An upper transverse line also known as Addison's Plane, located halfway between the jugular notch and the upper border of the pubic symphysis. It is also said to lie roughly a hand's breadth beneath the xiphoid process of the human sternum. The plane in most cases cuts through the pylorus of the stomach, the tips of the ninth costal cartilages and the lower border of the first lumbar vertebra.



 The transpyloric plane is clinically notable because it passes through several important abdominal structures. These include:


  1. lumbar vertebra 1 and hence passes just before the end of the spinal cord in adults. 
  2. the fundus of the gallbladder 
  3. the neck of the pancreas 
  4. the pancreatic body 
  5. the origin of the superior mesenteric artery from the abdominal aorta and 
  6. termination of the superior mesenteric vein at the hepatic portal vein 
  7. the left and right colic flexure  
  8. hilum of the kidney on the left  
  9. upper pole of the kidney on the right 
  10. the root of the transverse mesocolon 
  11. duodenojejunal flexure 
  12. the 1st part of the duodenum 
  13. the upper part of conus medullaris 
  14. the spleen 
  15. the pylorus of the stomach which will lie at this level approximately 5 cm to the right of the midline.
p.s: I want the readers to note that the image depicted above shows the transpyloric plane to be passing through the hilum of both kidneys, which infact is not true.
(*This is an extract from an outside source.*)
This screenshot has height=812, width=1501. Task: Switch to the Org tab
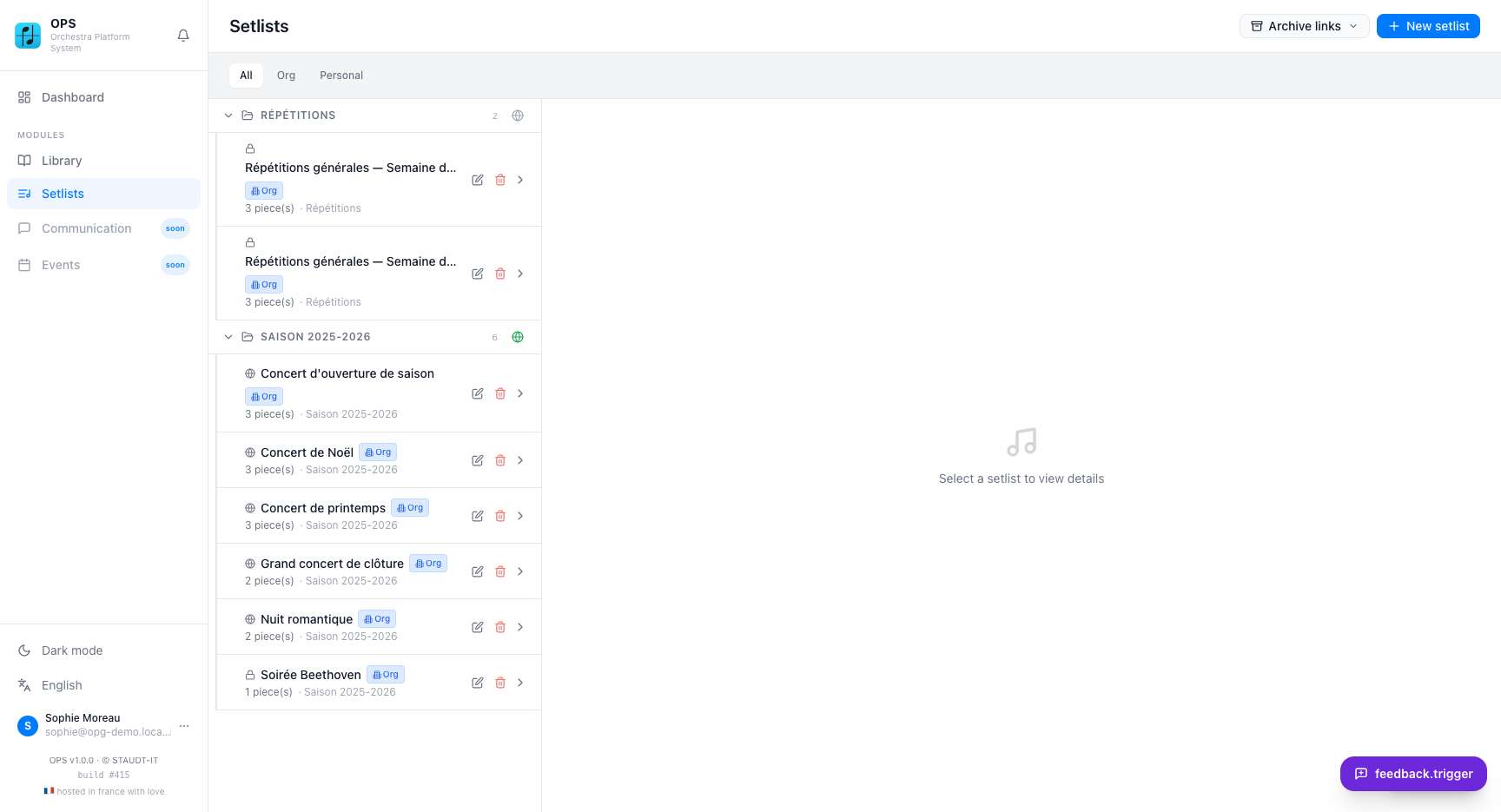(x=286, y=76)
The transpyloric plane actually passes through the upper pole of right kidney and the hilum of left kidney as mentioned in the description below the image. The cause of the error is probably because the artist depicted both the kidneys at equal height rather than the actual fact that the right kidney is inferior to the left kidney due to the liver above.

Saturday, April 7, 2012

63 - Scalene Muscles



The scalene muscles are a group of three pairs of muscles in the lateral neck, namely the scalenus anterior, scalenus medius, and scalenus posterior. They are innervated by the spinal nerves C4-C6.
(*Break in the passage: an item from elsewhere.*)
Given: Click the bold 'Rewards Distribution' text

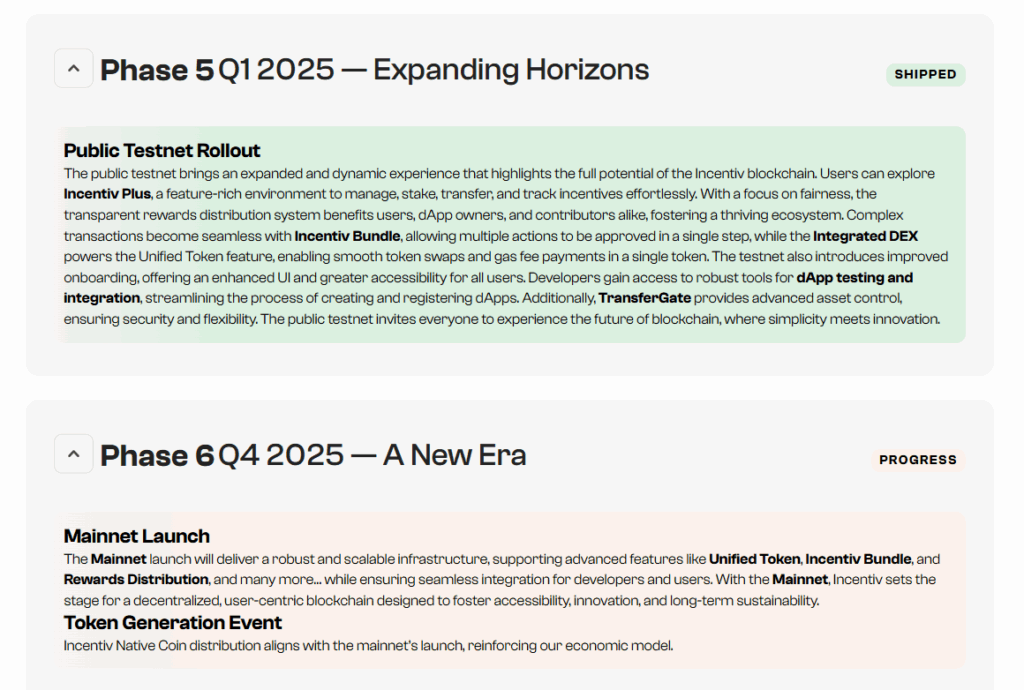Looking at the screenshot, I should click(136, 579).
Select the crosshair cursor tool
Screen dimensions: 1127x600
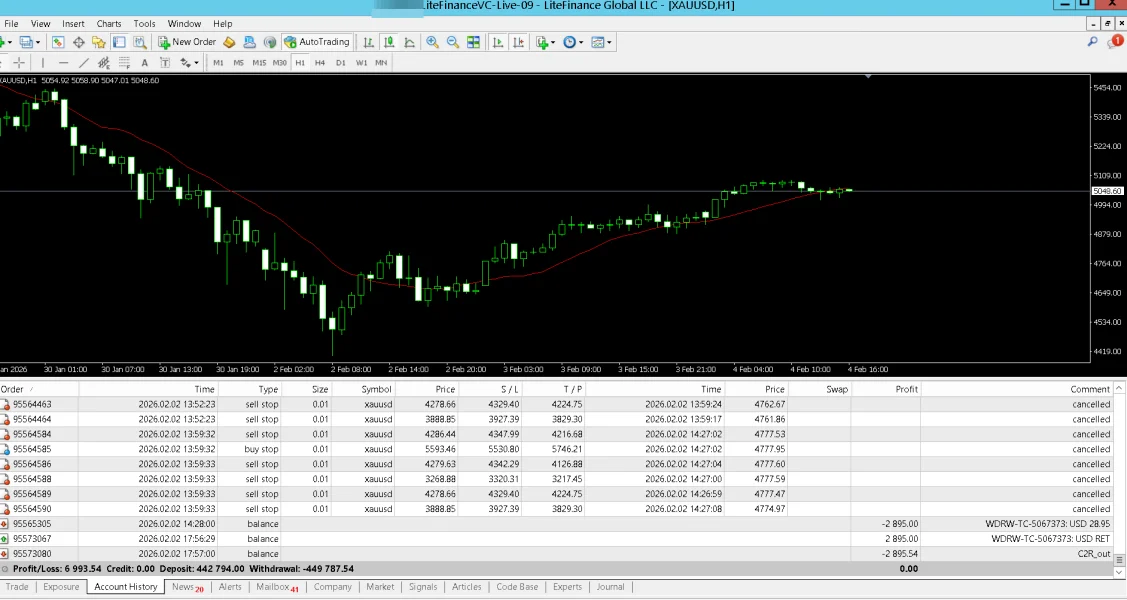coord(19,63)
 The Scalenus anterior (Scalenus anticus), also known as anterior scalene muscle, lies deeply at the side of the neck, behind the Sternocleidomastoideus. It arises from the anterior tubercles of the transverse processes of the third, fourth, fifth, and sixth cervical vertebræ, and descending, almost vertically, is inserted by a narrow, flat tendon into the scalene tubercle on the inner border of the first rib, and into the ridge on the upper surface of the rib in front of the subclavian groove. It can be involved in certain forms of Thoracic outlet syndrome.

 The Scalenus medius, the largest and longest of the three scalene muscles, arises from the posterior tubercles of the transverse processes of the lower six cervical vertebræ. It descendes along the side of the vertebral column to insert by a broad attachment into the upper surface of the first rib, between the tubercle and the subclavian groove. The brachial plexus and the subclavian artery pass anterior to it. Because it elevates the upper ribs, the middle scalene muscle is also one of the accessory muscles of respiration. The

Scalenus posterior (Scalenus posticus), the smallest and most deeply seated of the three Scaleni, arises, by two or three separate tendons, from the posterior tubercles of the transverse processes of the lower two or three cervical vertebræ, and is inserted by a thin tendon into the outer surface of the second rib, behind the attachment of the Scalenus anterior. It is occasionally blended with the Scalenus medius.